● What you need to do: Give back the line where "Task: Enable Capitalize First Name checkbox" appears and all the lines after it until the listing ends, unchanged and with nothing else.

● Supplied data:
----------------

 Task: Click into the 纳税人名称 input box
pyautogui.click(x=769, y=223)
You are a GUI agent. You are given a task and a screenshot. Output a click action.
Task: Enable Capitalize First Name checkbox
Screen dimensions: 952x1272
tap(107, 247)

----------------

● Exercise answer:
Task: Enable Capitalize First Name checkbox
Screen dimensions: 952x1272
tap(107, 247)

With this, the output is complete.